[Text and element pointing records]
··········

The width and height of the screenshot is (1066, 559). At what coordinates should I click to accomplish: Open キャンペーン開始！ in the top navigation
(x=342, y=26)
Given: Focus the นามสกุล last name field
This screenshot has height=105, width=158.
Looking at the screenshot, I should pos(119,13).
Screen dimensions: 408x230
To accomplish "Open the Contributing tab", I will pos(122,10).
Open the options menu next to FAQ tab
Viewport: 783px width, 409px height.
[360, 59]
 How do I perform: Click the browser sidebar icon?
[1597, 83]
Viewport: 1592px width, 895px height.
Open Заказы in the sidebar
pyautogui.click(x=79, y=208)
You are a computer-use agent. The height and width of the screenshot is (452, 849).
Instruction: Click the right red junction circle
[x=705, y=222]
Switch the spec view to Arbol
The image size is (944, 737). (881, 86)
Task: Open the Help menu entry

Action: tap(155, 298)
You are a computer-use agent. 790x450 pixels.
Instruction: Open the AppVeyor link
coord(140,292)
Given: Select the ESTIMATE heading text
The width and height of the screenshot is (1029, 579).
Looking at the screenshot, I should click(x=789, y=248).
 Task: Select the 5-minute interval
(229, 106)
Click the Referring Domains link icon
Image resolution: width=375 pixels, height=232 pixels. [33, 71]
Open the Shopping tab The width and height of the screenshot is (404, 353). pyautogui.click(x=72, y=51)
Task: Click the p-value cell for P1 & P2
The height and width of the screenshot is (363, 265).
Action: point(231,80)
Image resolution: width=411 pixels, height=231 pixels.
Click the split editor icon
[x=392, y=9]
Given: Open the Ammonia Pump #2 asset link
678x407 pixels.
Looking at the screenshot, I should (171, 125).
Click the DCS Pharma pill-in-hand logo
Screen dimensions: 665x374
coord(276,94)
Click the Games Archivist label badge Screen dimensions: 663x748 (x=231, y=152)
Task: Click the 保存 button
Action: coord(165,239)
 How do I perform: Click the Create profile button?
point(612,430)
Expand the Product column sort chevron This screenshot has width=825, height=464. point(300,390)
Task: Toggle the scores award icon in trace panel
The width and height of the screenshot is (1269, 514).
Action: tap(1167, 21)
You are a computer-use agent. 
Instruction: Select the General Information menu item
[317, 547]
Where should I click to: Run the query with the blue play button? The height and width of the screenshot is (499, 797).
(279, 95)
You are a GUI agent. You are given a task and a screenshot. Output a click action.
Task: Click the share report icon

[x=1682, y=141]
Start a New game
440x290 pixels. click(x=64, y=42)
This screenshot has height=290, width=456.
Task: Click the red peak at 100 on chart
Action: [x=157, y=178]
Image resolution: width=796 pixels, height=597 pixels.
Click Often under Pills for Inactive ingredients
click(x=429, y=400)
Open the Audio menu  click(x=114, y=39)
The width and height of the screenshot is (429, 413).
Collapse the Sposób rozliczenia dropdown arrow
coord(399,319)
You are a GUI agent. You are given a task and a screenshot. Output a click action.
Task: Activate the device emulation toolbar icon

··········

**What to work on:** Update the listing above so that every "Instruction" becomes "Command", and keep everything else unchanged.

**Response:**
The width and height of the screenshot is (1066, 559). At what coordinates should I click to accomplish: Open キャンペーン開始！ in the top navigation
(x=342, y=26)
Given: Focus the นามสกุล last name field
This screenshot has height=105, width=158.
Looking at the screenshot, I should pos(119,13).
Screen dimensions: 408x230
To accomplish "Open the Contributing tab", I will pos(122,10).
Open the options menu next to FAQ tab
Viewport: 783px width, 409px height.
[360, 59]
 How do I perform: Click the browser sidebar icon?
[1597, 83]
Viewport: 1592px width, 895px height.
Open Заказы in the sidebar
pyautogui.click(x=79, y=208)
You are a computer-use agent. The height and width of the screenshot is (452, 849).
Command: Click the right red junction circle
[x=705, y=222]
Switch the spec view to Arbol
The image size is (944, 737). (881, 86)
Task: Open the Help menu entry

Action: tap(155, 298)
You are a computer-use agent. 790x450 pixels.
Command: Open the AppVeyor link
coord(140,292)
Given: Select the ESTIMATE heading text
The width and height of the screenshot is (1029, 579).
Looking at the screenshot, I should click(x=789, y=248).
 Task: Select the 5-minute interval
(229, 106)
Click the Referring Domains link icon
Image resolution: width=375 pixels, height=232 pixels. [33, 71]
Open the Shopping tab The width and height of the screenshot is (404, 353). pyautogui.click(x=72, y=51)
Task: Click the p-value cell for P1 & P2
The height and width of the screenshot is (363, 265).
Action: point(231,80)
Image resolution: width=411 pixels, height=231 pixels.
Click the split editor icon
[x=392, y=9]
Given: Open the Ammonia Pump #2 asset link
678x407 pixels.
Looking at the screenshot, I should (171, 125).
Click the DCS Pharma pill-in-hand logo
Screen dimensions: 665x374
coord(276,94)
Click the Games Archivist label badge Screen dimensions: 663x748 (x=231, y=152)
Task: Click the 保存 button
Action: coord(165,239)
 How do I perform: Click the Create profile button?
point(612,430)
Expand the Product column sort chevron This screenshot has width=825, height=464. point(300,390)
Task: Toggle the scores award icon in trace panel
The width and height of the screenshot is (1269, 514).
Action: tap(1167, 21)
You are a computer-use agent. 
Command: Select the General Information menu item
[317, 547]
Where should I click to: Run the query with the blue play button? The height and width of the screenshot is (499, 797).
(279, 95)
You are a GUI agent. You are given a task and a screenshot. Output a click action.
Task: Click the share report icon

[x=1682, y=141]
Start a New game
440x290 pixels. click(x=64, y=42)
This screenshot has height=290, width=456.
Task: Click the red peak at 100 on chart
Action: [x=157, y=178]
Image resolution: width=796 pixels, height=597 pixels.
Click Often under Pills for Inactive ingredients
click(x=429, y=400)
Open the Audio menu  click(x=114, y=39)
The width and height of the screenshot is (429, 413).
Collapse the Sposób rozliczenia dropdown arrow
coord(399,319)
You are a GUI agent. You are given a task and a screenshot. Output a click action.
Task: Activate the device emulation toolbar icon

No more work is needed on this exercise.